マイスターシュテック No,149 ペン先は14金です、ペン先の模様の中がロジュウムメッキされているものです、ずいぶん昔のモデルになります、たぶん50年位前にはなるでしょう、一度修理をして胴軸や尻軸、キャップなども変わっておりますがペン先は元の50年程前の物です、現在の「F」ポイントを出来るだけ細くしたいとの依頼です、よって現行モデルの「EF」まで調整します。
今の、モンブランの“EF”はかなり細くなっており、以前(10数年前)のEFとは比べ物にならないくらい細く仕上がっております(F以上はそのまま)、日本人の細字好みになっていると思います、それでいてカリカリしたり引っかかったりはしません、さすがにモンブランです素晴らしい仕上がりです、細かいところまでキッチリと仕上げてきます。

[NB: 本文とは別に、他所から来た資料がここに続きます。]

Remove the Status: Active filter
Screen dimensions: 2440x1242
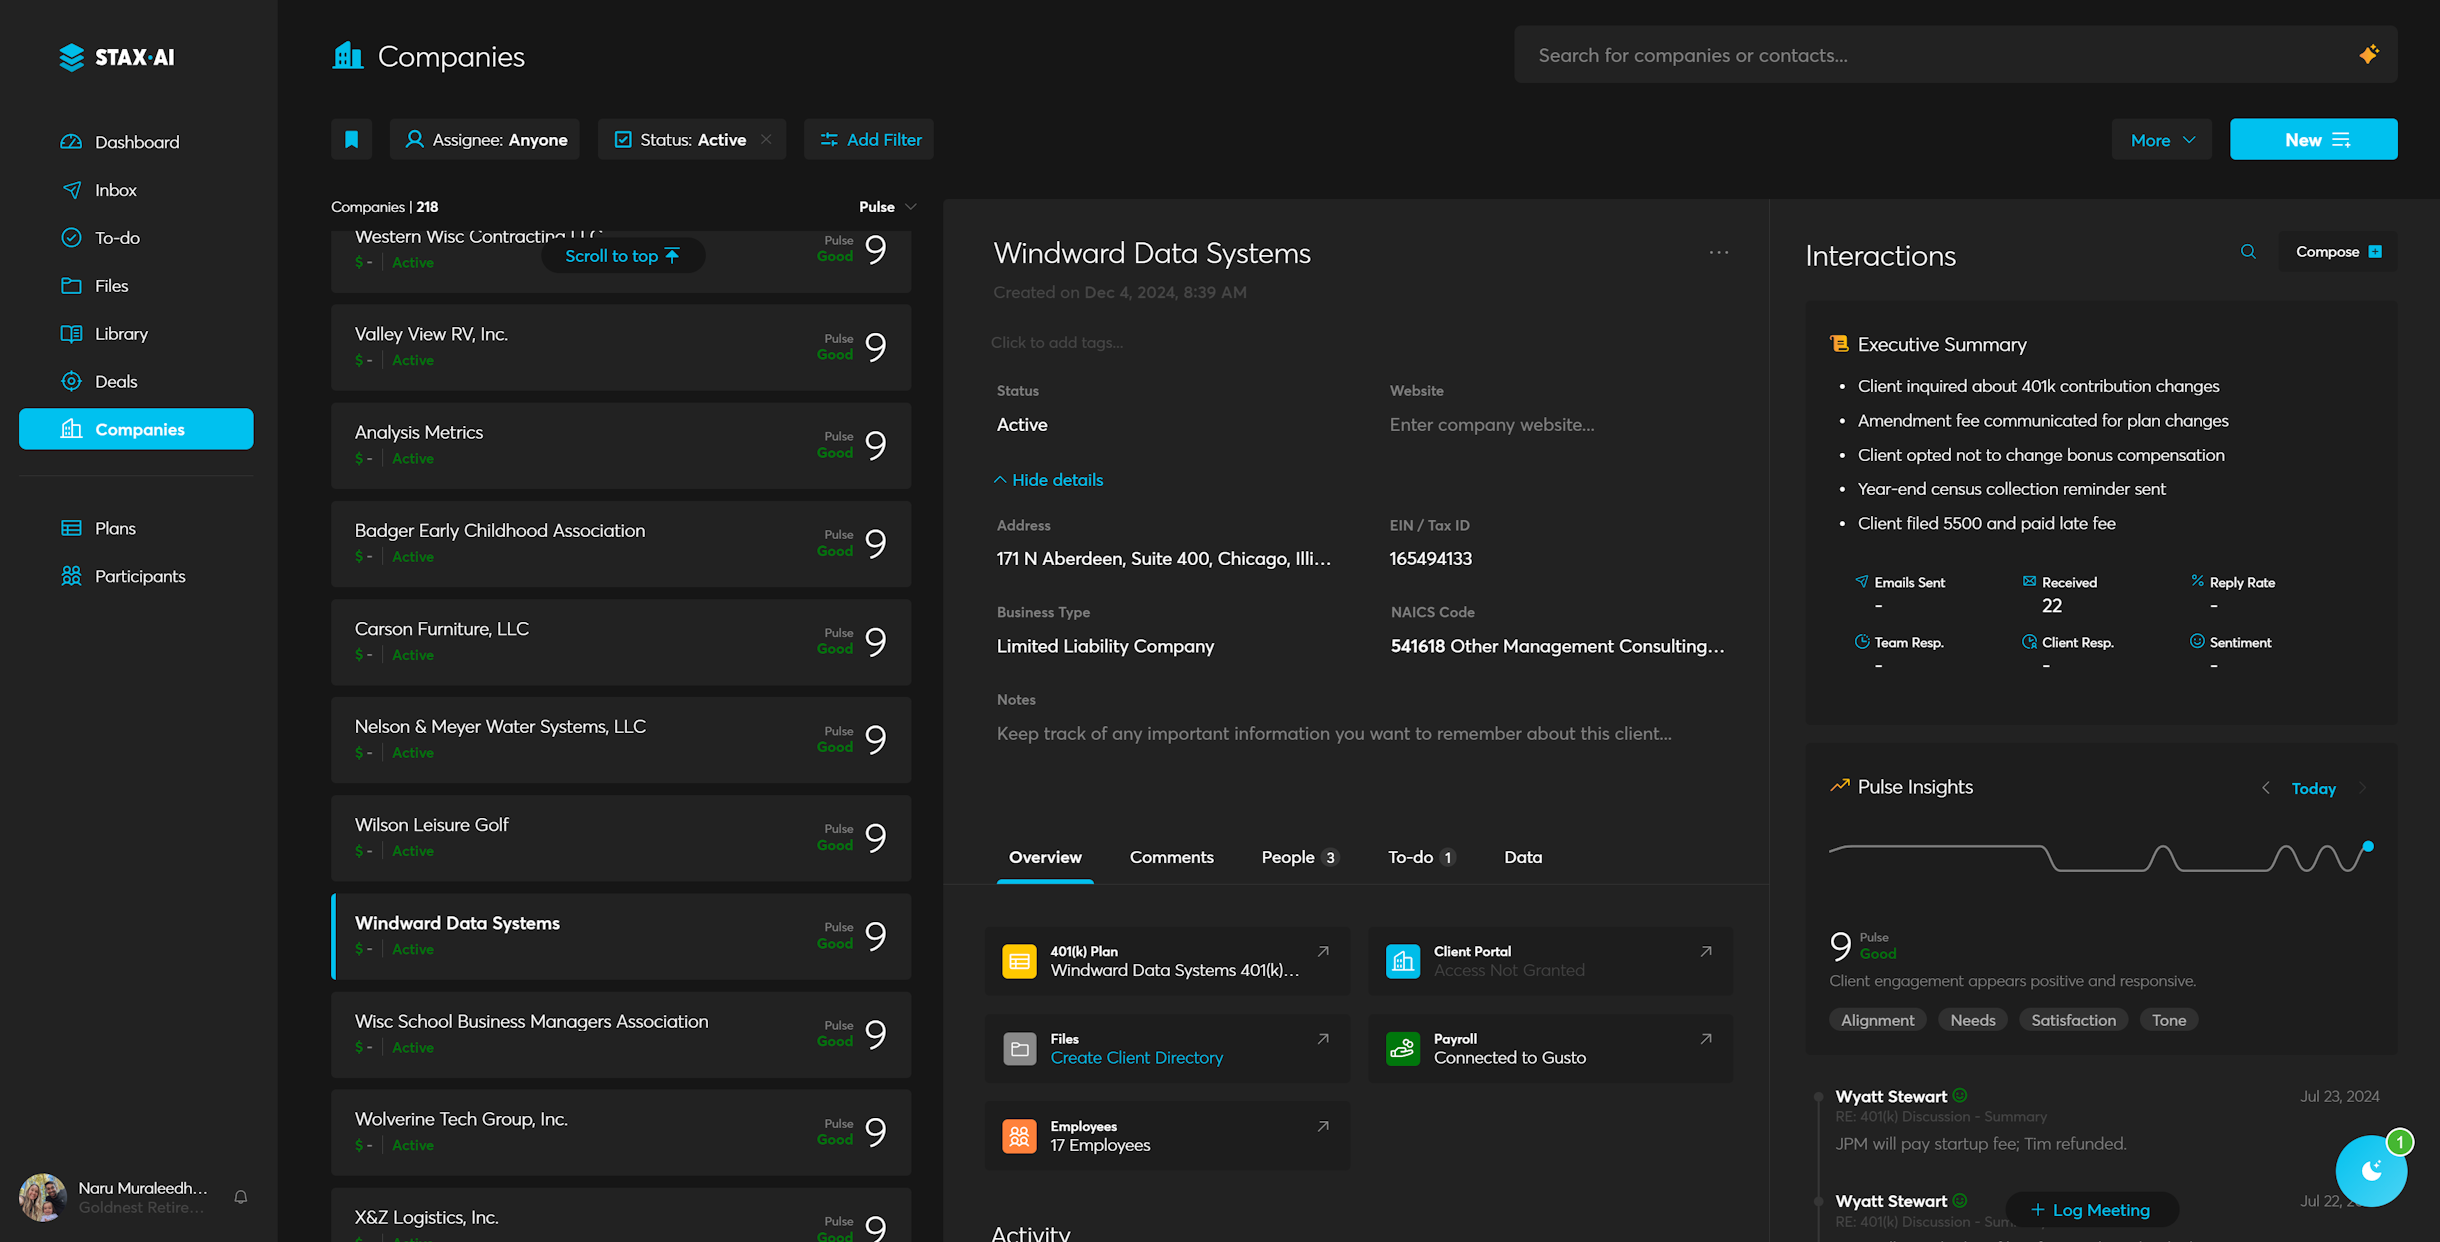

今回の依頼もFでは太くて使いづらいとの事で、出来るだけ細くしかもインク出はかすれないように、当然ながら引っ掛かりやがさつきは無くあくまでも滑らかにとの注文です。
細くすれば当然手に当たる感触は、太いペン先よりは硬く感じます、引っ掛かりやざらつきとは少し違うのですが、やはり書きずらさは感じます、それを出来るだけ滑らかにするには丁寧な仕上げとオーナーの書き癖に合わせた調整しかありません、この調整には利き手に合わせたペンの捻り具合や角度・筆圧などを見て出来るだけそれに合わせるように仕上げます、それでも一発での調整は難しい時があります、今回は2度の微調整でOKを頂きました。
胴軸と胴軸リングに少しの段差があります、これは一度修理をした時に部品を新しい物に交換している為に古い軸との部妙な違いです、数十年前の金型と現在の金型との微細な違いと思われます、気にしなければそのままですが気にされる方はやはり気になるようです、それを調整してほしいと合わせて依頼されました、大きな違いになりますと調整は難しくなりますが微妙な違い(手触り)位いなら調整は可能です。
今回の依頼はかなり手間取りましたがなんとうまく出来たのではないかと思います。